La rivincita della castagna

Il futuro della castagna in Italia ha bisogno di persone come Andrea Elmi, che nella cucina del Rifugio Alpi Apuane di Careggine, in provincia di Lucca, sperimenta nuovi accostamenti. Prepara, ad esempio, una pasta aglio, olio, peperoncino e castagne, che vengono «bollite, poi spezzettate grossolonamente e messe in infusione nell’olio caldo, con aglio, peperoncino e acciuga» racconta. Tra i suoi dolci ci sono cannoli di farina di castagne con ricotta all’abete e polline.
Secondo Coldiretti, quest’autunno il raccolto di castagne in Italia sarà superiore ai 30 milioni di chili, in aumento dell’80% rispetto a cinque anni fa, quando era crollato al minimo storico a causa della strage provocata dal cinipide, un insetto arrivato dalla Cina. Siamo ancora lontani dai numeri del passato (nel 1911 la produzione ammontava a 829 milioni di chili), ma tanti giovani come Elmi, classe 1979, oggi lavorano al recupero di questa coltura in Toscana come in Trentino. Qui, grazie al progetto Alpfoodway, è stata promossa la candidatura Unesco della cultura alimentare alpina. Tra le eccellenze da valorizzare spicca la castanicoltura della Valsugana.
I numeri dell’inventario forestale nazionale dicono che i castagneti in Italia occupano quasi 800mila ettari. Le regioni più ricche sono Campania, Toscana, Piemonte, Calabria e Liguria, e in ben sei sono riconosciute produzioni Dop o Igp legate alla castagna ( Campania, Toscana, Piemonte, Veneto, Emilia- Romagna e Lazio).
È saltata una generazione, ma oggi tanti trenta- quarantenni investono di nuovo in questo frutto. Come Fabio Bertolucci, fornaio classe 1981, che a Casola in Lunigiana in provincia di Massa Carrara, produce la Marocca, un pane fatto al cinquanta per cento con farina di castagne. Dal Duemila è presidio Slow Food. «Ho iniziato a 22 anni, con la ricetta delle anziane di Regnano, la frazione dove vivo. Panifico solo Marocca perché è un prodotto che mi dà la possibilità di lavorare al recupero del territorio». Bertolucci ha preso in affitto un castagneto, di cinque ettari, e ne ha puliti uno e mezzo: la Marocca alimenta un’economia virtuosa, che rimette in produzione le selve castanili. Il suo Forno in Canoàra consuma fino a 30 quintali di farina di castagne all’anno. E innova: oltre alle tipiche pagnottelle da mezzo chilo sforna «filoncini da 300 grammi, più semplici da tagliare per la ristorazione, " schiaccini", cioè focaccine che ricordano il pane per gli hamburger, e praline da 10/20 grammi, da aperitivo».

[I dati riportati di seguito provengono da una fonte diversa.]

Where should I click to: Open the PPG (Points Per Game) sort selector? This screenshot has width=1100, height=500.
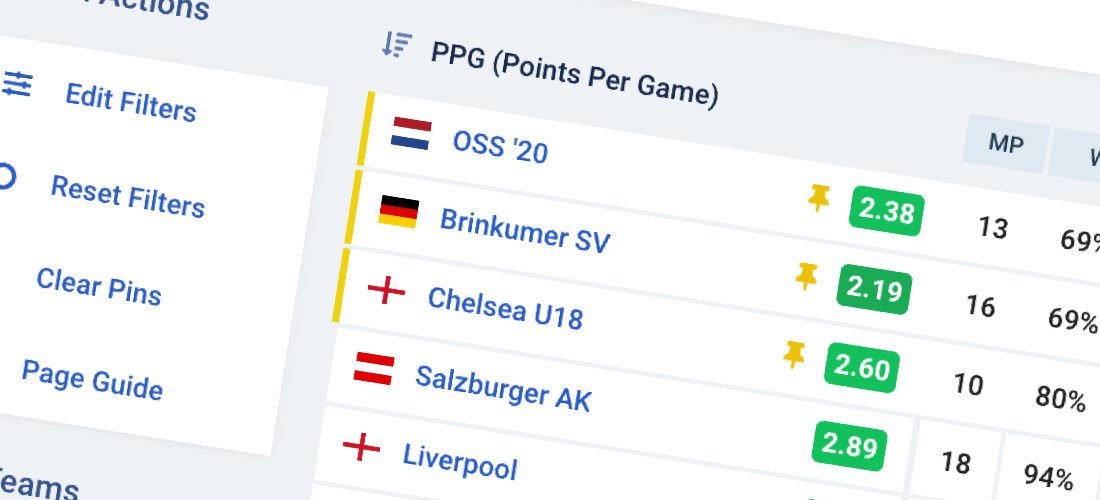click(575, 74)
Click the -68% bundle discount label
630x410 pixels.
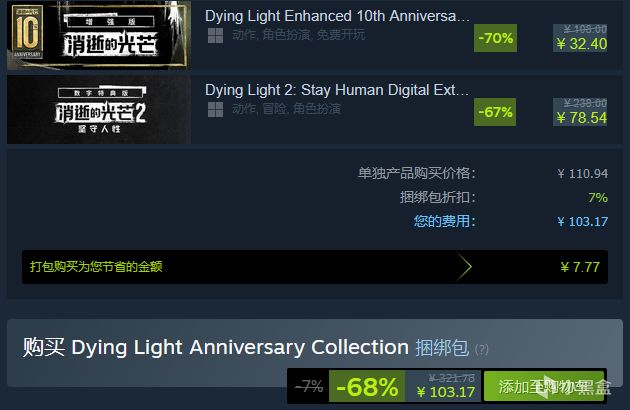pyautogui.click(x=367, y=386)
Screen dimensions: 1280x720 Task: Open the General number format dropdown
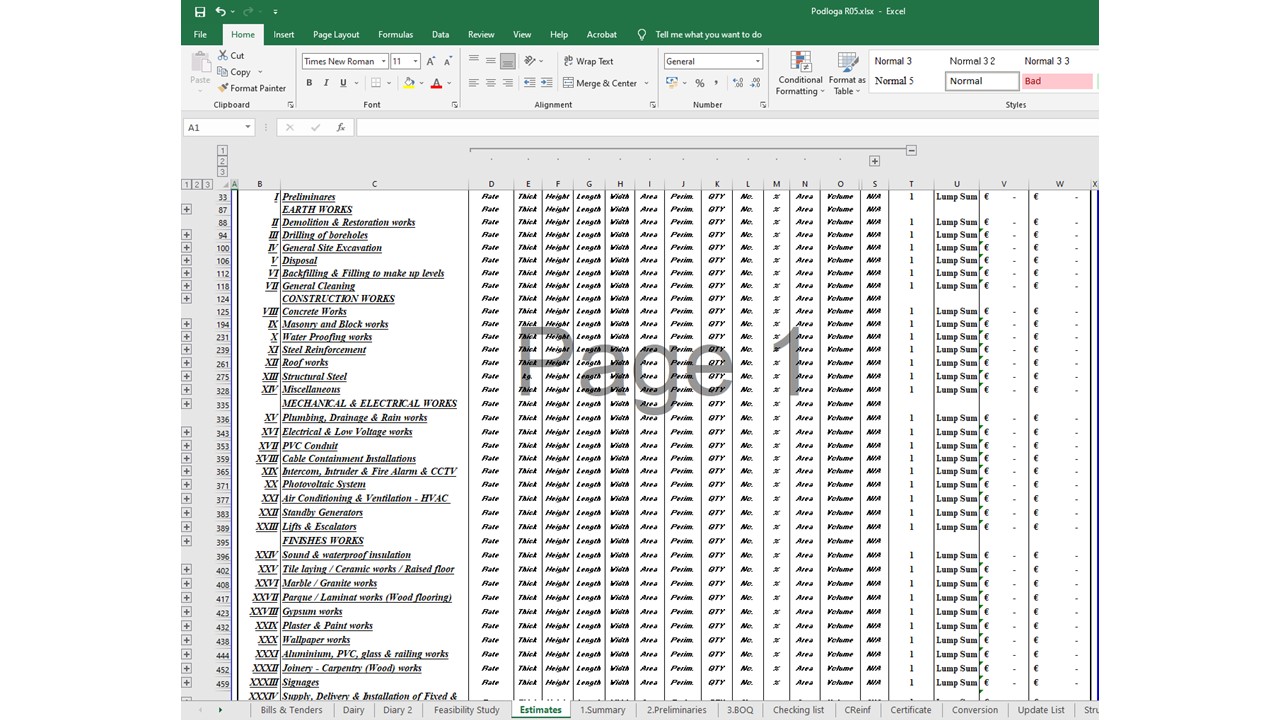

A quindici chilometri da Regnano, a Fazzano di Fivizzano, anche Alessandro Cagnasso è impegnato nel recupero di castagneti. Classe 76, è arrivato in Lunigiana dalla provincia di Parma. «Nel 2006 per prima cosa abbiamo subito ricostruito il tetto del metato, l’essiccatoio: appena si è saputo che c’era un impianto in funzione, gli anziani raccoglitori hanno iniziato a portare le castagne. In 15 giorni, sono arrivati 84 quintali».
La raccolta si fa da inizio ottobre. Nei metati le castagne restano tra i 30 e i 40 giorni. Il calore costante le asciuga, e perdono i due terzi del peso. «La fase successiva è la cernita, piuttosto impegnativa. Si scelgono a mano i frutti migliori, stesi su un tavolo: è lì che fai la qualità del prodotto» racconta Cagnasso. Le castagne sono macinate oltre le Apuane, a Fabbriche di Vallico, dov’è in funzione un vecchio mulino ad acqua. «Per metà novembre ho la farina nuova» spiega. La vende (12 euro al chilo) a ristoranti, pasticcerie e a privati, attraverso la rete dei Gruppi d’acquisto solidale (Gas). Ne produce tra i 16 e i 18 quintali. A fiere ed eventi la Bucolika, così si chiama l’azienda di Cagnasso, propone uno street food a base di farina di castagne: sono i necci, ripieni di ricotta, ma anche di salsiccia cruda, una sua invenzione. Non è il solo: Francesco Piacentini, chef della Locanda di Mezzo di Barga, propone il burrito garfagnino, una tortilla elaborata usando farine locali di mais e di castagne. Usa quella prodotta dalle Tre Terre, una cooperativa di Fosciandora (Lu). «In un bosco pulito una persona può raccogliere 80-100 chili di castagne al giorno. Ai soci noi le paghiamo 90 centesimi al chilo — racconta il presidente, Francesco Pierotti —. Abbiamo iniziato due anni fa, e vediamo entusiasmo». Così gli anziani, che da 20 o 30 anni non facevano più i metati, oggi hanno qualcuno cui passare un sapere fondamentale.